Stated goal: Reproduce the lines starting with the one containing "You are a computer-use" and going on through the one containing "pyautogui.click(x=20, y=341)", leaving the pictures out of your answer.
[Working data start]
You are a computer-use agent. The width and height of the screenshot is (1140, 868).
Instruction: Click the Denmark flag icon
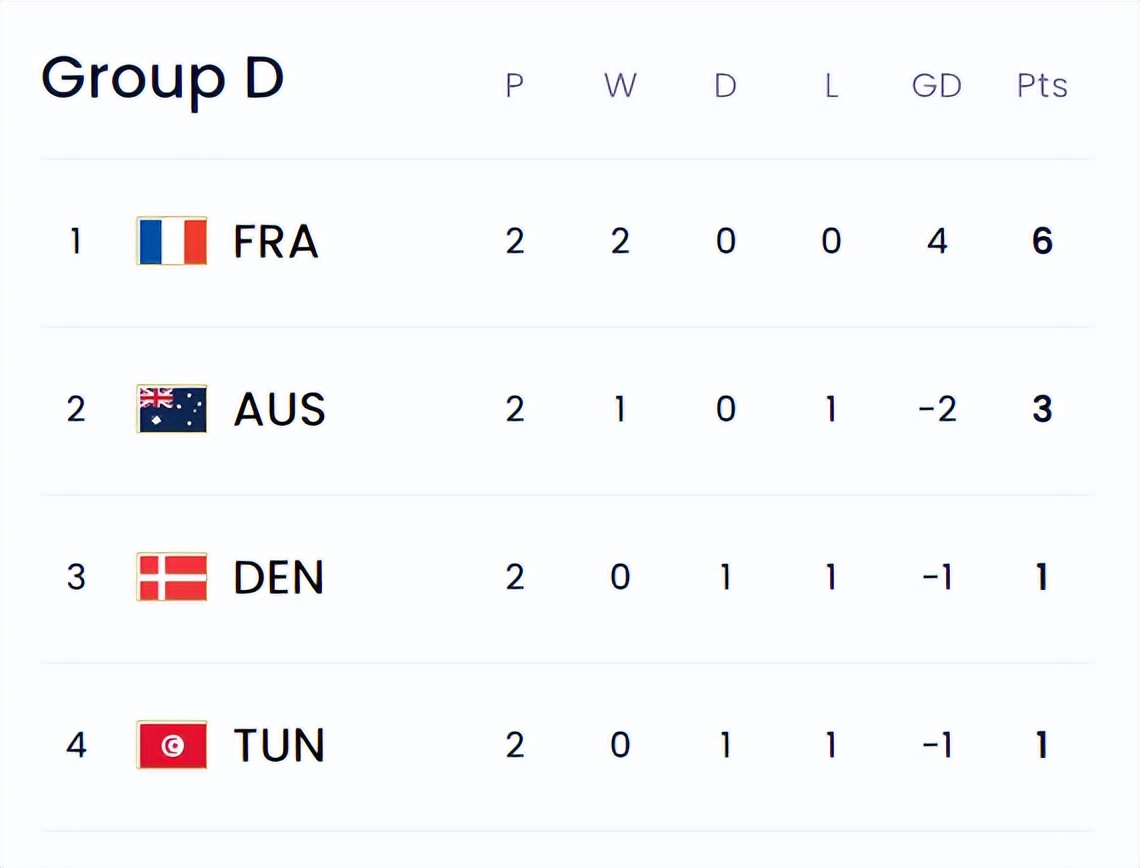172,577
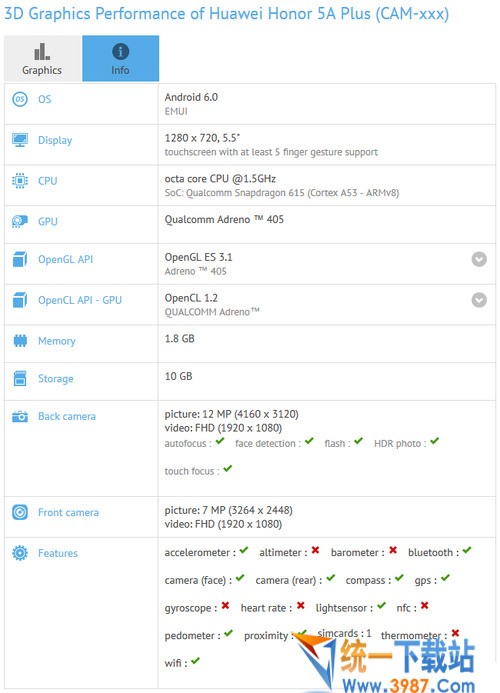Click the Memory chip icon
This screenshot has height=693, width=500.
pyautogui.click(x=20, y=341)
[Working data end]
[Working data start]
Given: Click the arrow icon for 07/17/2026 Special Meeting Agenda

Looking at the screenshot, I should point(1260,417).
[Working data end]
Written answer:
You are a computer-use agent. The width and height of the screenshot is (1140, 868).
Instruction: Click the Denmark flag icon
172,577
Click the Memory chip icon
This screenshot has height=693, width=500.
pyautogui.click(x=20, y=341)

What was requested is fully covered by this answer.